CVE-2025-46247 is a Missing Authorization vulnerability (CWE-862) identified in the codepeople Appointment Booking Calendar software, affecting versions up to 1.3.92. This vulnerability arises due to insufficient enforcement of Access Control Lists (ACLs), allowing unauthorized users to access functionality that should be restricted. Specifically, the flaw means that certain functions within the Appointment Booking Calendar can be invoked without proper authorization checks, potentially enabling attackers to perform actions or access data beyond their privileges. Since the product is a web-based appointment scheduling tool, this could include unauthorized viewing, modification, or deletion of booking information or administrative functions. The vulnerability does not require user interaction or authentication to exploit, increasing its risk profile. No known exploits are currently reported in the wild, and no patches have been published yet. The issue was publicly disclosed on April 22, 2025, and has been enriched with CISA data, indicating recognition by US cybersecurity authorities. The lack of a CVSS score necessitates an independent severity assessment based on the vulnerability's characteristics.

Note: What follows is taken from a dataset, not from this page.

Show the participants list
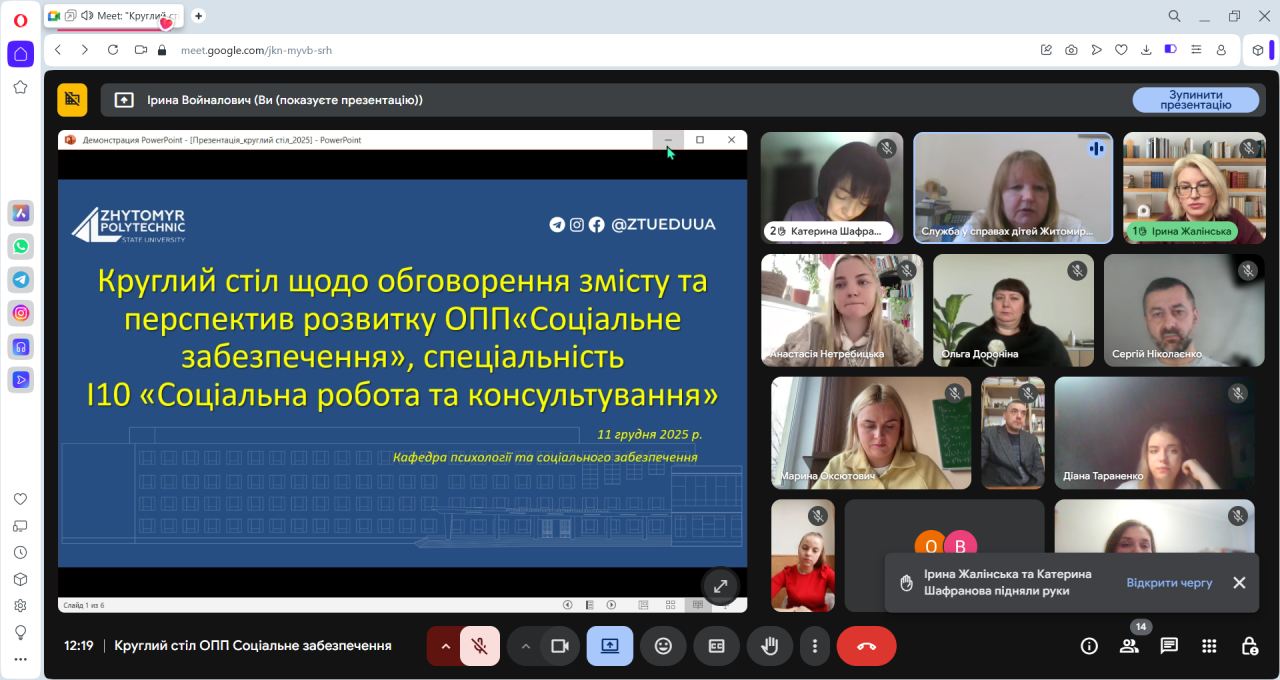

For European organizations using the codepeople Appointment Booking Calendar, this vulnerability could lead to unauthorized access to sensitive scheduling data, including personal information of clients or employees, appointment details, and potentially internal operational data. This breach of confidentiality could violate GDPR regulations, leading to legal and financial repercussions. Integrity of booking data could be compromised, allowing attackers to alter or cancel appointments, disrupting business operations and customer trust. Availability might also be affected if attackers exploit the vulnerability to disrupt the calendar service. Sectors heavily reliant on appointment scheduling, such as healthcare, legal services, and public administration, could face significant operational impacts. The medium severity rating suggests a moderate risk, but the absence of authentication requirements and the potential for unauthorized access elevate concerns. The impact is heightened in environments where the Appointment Booking Calendar integrates with other critical systems or contains sensitive personal data.

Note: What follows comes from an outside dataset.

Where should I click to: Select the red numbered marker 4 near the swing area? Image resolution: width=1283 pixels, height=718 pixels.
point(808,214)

Given the absence of an official patch, European organizations should implement compensating controls immediately. These include restricting access to the Appointment Booking Calendar application via network segmentation and firewall rules, limiting exposure to trusted internal networks only. Employ web application firewalls (WAFs) with custom rules to detect and block unauthorized access attempts targeting the vulnerable functions. Conduct thorough access reviews to ensure that only necessary personnel have permissions related to the calendar system. Monitor logs for unusual access patterns or attempts to invoke restricted functions. If feasible, temporarily disable or restrict the vulnerable functionalities until a patch is available. Organizations should engage with codepeople to obtain timelines for patches and apply them promptly once released. Additionally, educating users and administrators about the risk and signs of exploitation can aid early detection. Regular backups of appointment data should be maintained to enable recovery in case of data tampering or loss.